Effect of NM exposure on phosphorylation of MAPKs, AKT and AP-1 transcription factor in HCE cells. HCE cells were either not exposed or exposed to 50 or 100 μM concentrations of NM and cell lysates were prepared. About 60 μg of protein sample was loaded and analyzed by SDS-PAGE followed by western immunoblotting for phosphorylated and total MAPKs: ERK, p38, SAPK/JNK (A), AKT (B), AP-1 subunits c-jun and c-fos (C) as detailed under Materials and Methods. Protein loading was checked by stripping and re-probing the membranes with β-actin, tubulin or TBP antibody and the results obtained were quantified by densitometric analysis of the immunoblots as detailed in Materials and methods. NM, Nitrogen mustard.

Figure 5

Effect of NM exposure on DNA damage and cleaved PARP levels, and on inflammatory and proteolytic mediators in HCE cells. HCE cells were exposed to NM (100 and 200 μM) for 2 h and the cells were washed cultured for 12, 24 and 48 h time period.
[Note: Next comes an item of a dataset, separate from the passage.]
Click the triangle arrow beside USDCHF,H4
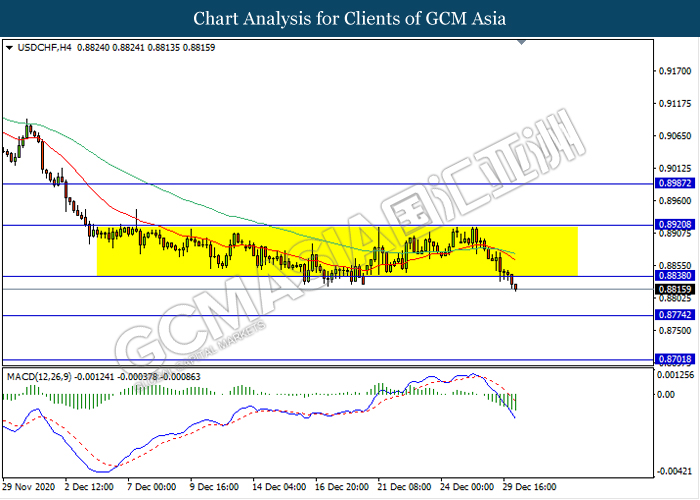Screen dimensions: 700x500 (9, 47)
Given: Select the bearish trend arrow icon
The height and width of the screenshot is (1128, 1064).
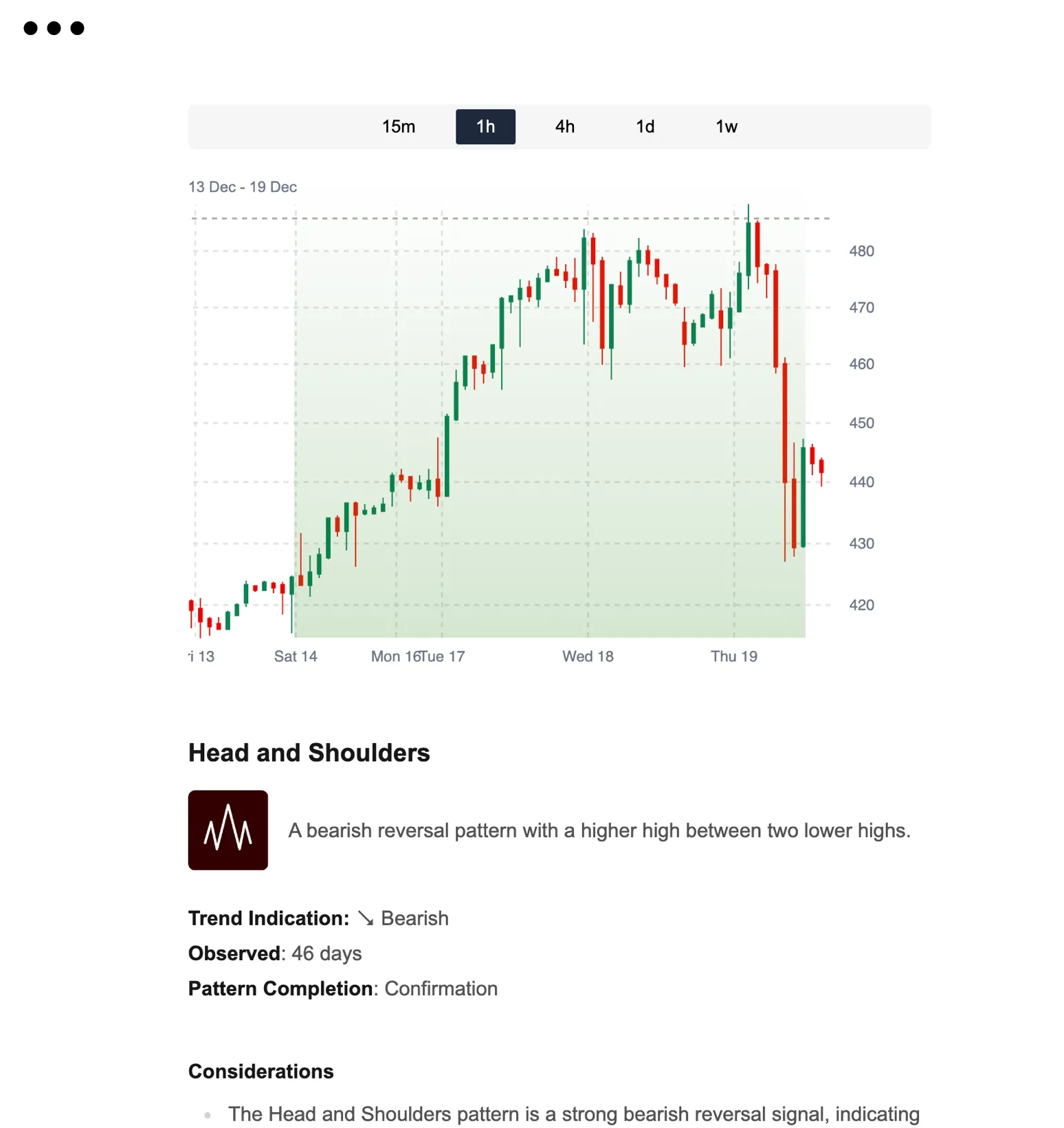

Thereafter, cell lysates were prepared and about 60 μg of protein sample was loaded and analyzed by SDS-PAGE followed by western blotting for H2A.X and p53 phosphorylation and accumulation (A), cleaved PARP (A), and COX-2 and MMP-9 levels (B) as detailed under Materials and methods. Protein loading was checked by stripping and re-probing the membranes with β-actin antibody and the results obtained were quantified by densitometric analysis of the immunoblots as detailed under Materials and methods. NM, Nitrogen mustard.

Figure 6

Effect of NM exposure on lipid peroxidation and DMPO nitrone protein adduct formation in HCE cells. HCE cells were either not exposed or exposed to 50 or 100 μM concentrations of NM and cell lysates were prepared. About 60 μg of protein sample was loaded and analyzed by SDS-PAGE followed by western immunoblotting with 4-HNE antibody (A) or anti-DMPO antibody (B). Protein loading was checked by stripping and re-probing the membranes with β-actin antibody as detailed in Materials and methods. NM, nitrogen mustard; red arrows, protein adducts.